Saturday 13 September 2014

Variables should be taken care while using InnoDB Persistent Statistics

As part of this post i would like to share more information about how the InnoDB Persistent Statistics works, As a DBA what are the other variables that we should take care of while using Persistent Statistics, with a real time problem i came across and the solution to it.

PROBLEM : Query execution taking around 80% more time on MySQL 5.6 compared to  5.1.

REASON : Recently we have upgraded one legacy DB instance from MySQL 5.1 to 5.6 (Done in 2 phases 5.1 -> 5.5 -> 5.6). We have taken care most of the variables tuning required as part of upgrade. Later we came to know that certain queries are taking around 80% more time than usual, started digging into the issue and later found that its because of "InnoDB Persistent Statistics".

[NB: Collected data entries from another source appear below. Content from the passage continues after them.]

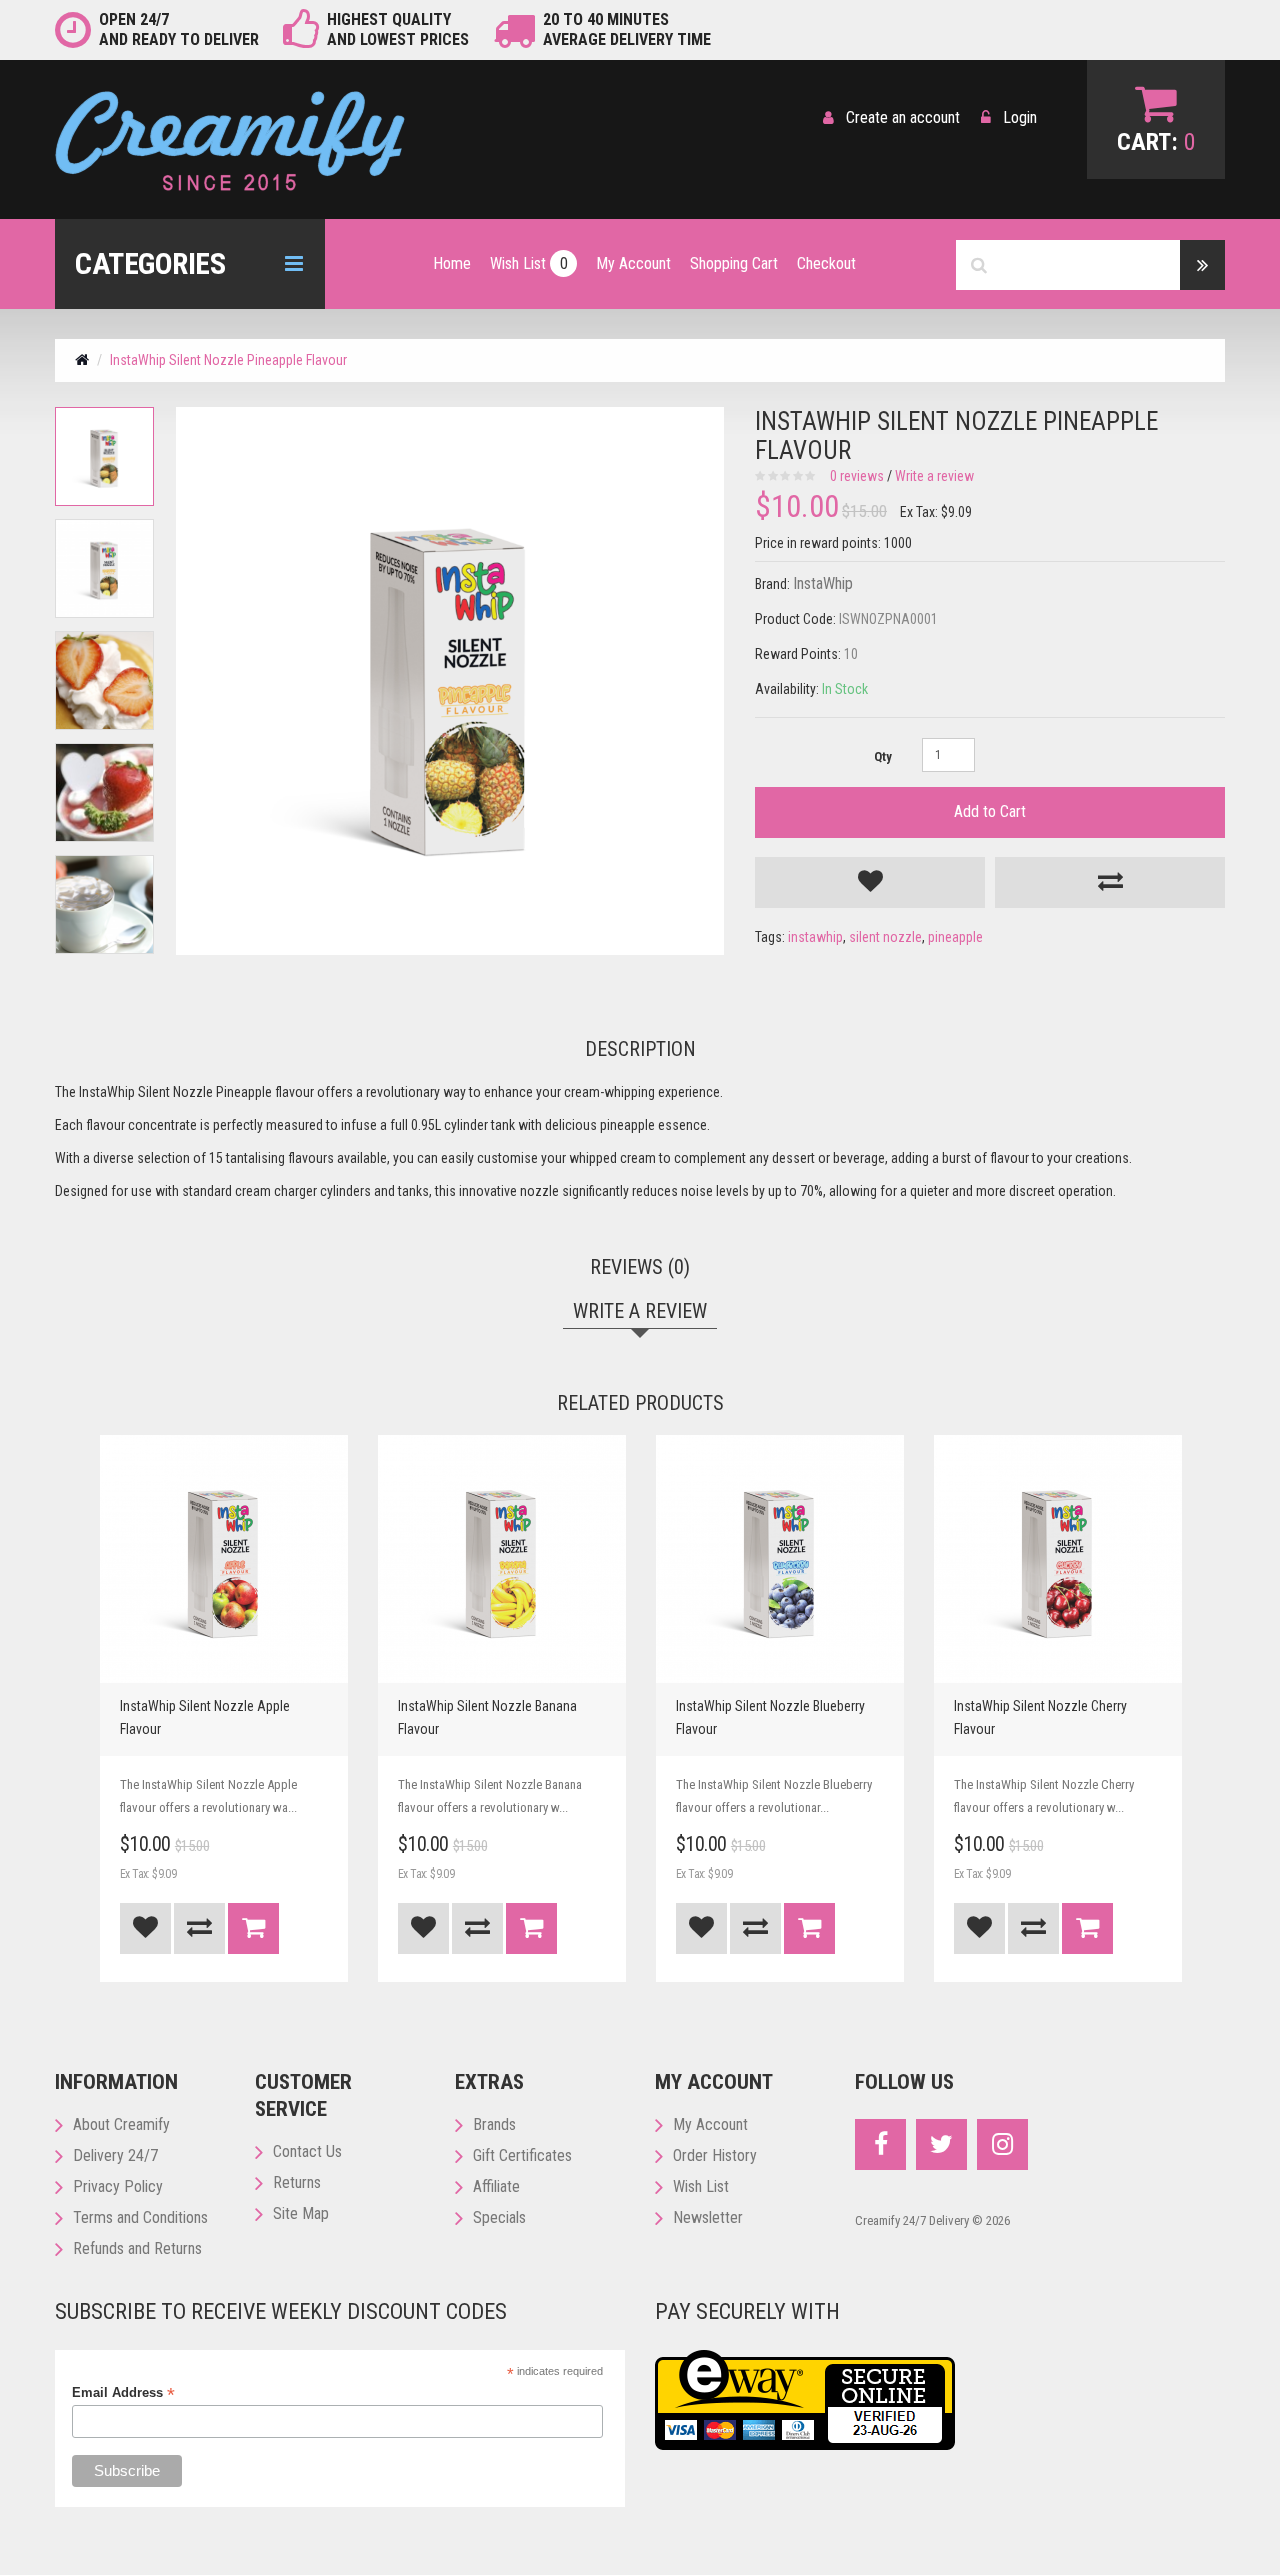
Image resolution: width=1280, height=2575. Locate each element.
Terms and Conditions (140, 2217)
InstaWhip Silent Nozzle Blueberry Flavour (770, 1717)
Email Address (123, 2393)
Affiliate (496, 2186)
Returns (297, 2182)
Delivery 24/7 (115, 2155)
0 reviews (857, 476)
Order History (715, 2155)
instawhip (815, 937)
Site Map (301, 2213)
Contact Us (307, 2151)
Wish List (701, 2186)
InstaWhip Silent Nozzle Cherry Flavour (1040, 1717)
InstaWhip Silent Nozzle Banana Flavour (487, 1717)
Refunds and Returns (137, 2248)
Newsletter (708, 2217)
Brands (494, 2124)
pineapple (955, 937)
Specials (499, 2217)
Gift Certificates (522, 2155)
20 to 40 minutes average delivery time (627, 29)
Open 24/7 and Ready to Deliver (179, 29)
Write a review (934, 476)
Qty (883, 756)
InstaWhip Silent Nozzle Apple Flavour (205, 1717)
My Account (710, 2124)
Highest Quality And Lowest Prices (398, 29)
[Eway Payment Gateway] (805, 2399)
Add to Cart (990, 811)
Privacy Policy (118, 2186)
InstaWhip (823, 583)
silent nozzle (885, 937)
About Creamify (121, 2124)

Before go through in detail about the problem, first I would like to go through how exactly InnoDB Persistent Statistics works.

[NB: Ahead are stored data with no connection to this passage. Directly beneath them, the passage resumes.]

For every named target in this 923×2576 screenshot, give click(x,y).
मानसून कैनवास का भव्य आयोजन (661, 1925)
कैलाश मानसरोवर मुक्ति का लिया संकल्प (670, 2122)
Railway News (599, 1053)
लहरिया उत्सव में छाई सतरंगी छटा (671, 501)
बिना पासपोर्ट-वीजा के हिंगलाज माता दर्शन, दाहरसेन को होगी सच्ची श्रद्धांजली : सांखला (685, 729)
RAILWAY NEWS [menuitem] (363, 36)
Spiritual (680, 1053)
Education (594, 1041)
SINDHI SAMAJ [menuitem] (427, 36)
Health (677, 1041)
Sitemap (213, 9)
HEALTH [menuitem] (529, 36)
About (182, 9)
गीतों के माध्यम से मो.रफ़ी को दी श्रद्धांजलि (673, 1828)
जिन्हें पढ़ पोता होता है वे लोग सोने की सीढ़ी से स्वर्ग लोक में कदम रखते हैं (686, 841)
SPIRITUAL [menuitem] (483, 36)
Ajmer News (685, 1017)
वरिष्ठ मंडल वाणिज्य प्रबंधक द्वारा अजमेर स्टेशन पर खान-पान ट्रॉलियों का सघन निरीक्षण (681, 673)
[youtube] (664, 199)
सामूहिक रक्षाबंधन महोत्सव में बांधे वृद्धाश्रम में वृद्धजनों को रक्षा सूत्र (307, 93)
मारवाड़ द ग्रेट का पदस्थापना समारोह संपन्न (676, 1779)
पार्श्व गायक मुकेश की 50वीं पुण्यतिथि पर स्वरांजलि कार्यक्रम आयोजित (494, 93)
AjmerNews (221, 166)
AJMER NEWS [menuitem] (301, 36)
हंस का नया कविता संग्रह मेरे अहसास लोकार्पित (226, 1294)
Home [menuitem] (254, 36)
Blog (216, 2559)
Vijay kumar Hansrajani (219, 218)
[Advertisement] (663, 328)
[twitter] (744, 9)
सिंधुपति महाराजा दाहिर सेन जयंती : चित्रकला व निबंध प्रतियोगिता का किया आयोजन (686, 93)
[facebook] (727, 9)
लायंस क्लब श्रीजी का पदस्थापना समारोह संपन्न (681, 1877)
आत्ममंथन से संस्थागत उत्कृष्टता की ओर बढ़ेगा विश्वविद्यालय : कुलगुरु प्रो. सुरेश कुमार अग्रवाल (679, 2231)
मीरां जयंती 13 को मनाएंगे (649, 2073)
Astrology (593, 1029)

InnoDB has always computed statistics for each InnoDB table to help the optimizer find the most efficient query execution plan. Now you can make these statistics persistent, so that the index usage and join order for a particular query is less likely to change. This feature is on by default, enabled by the configuration option innodb_stats_persistent.

if "innodb_stats_persistent" not eanbled then, InnoDB statistics are recalculated at any of the following events:

* When the table is opened

* When the table has changed a lot (10% of the table has been updated/deleted or inserted)

* When ANALYZE TABLE is run

* When SHOW TABLE STATUS or SHOW INDEX FROM is run

* When InnoDB Monitor is turned ON

But if "innodb_stats_persistent" enable, Does not recalculate the statistics automatically, only when ANALYZE TABLE is run. This means that the same query plan will always be chosen even when MySQL is restarted. A query plan using the global statistics can only change after ANALYZE TABLE has been run (manually). This also means that the user and/or DBA is responsible for running ANALYZE TABLE regularly if the data in the table has been changed a lot or if the table data changes more than certain amount of the data when the "innodb_stats_auto_recalc" is ON.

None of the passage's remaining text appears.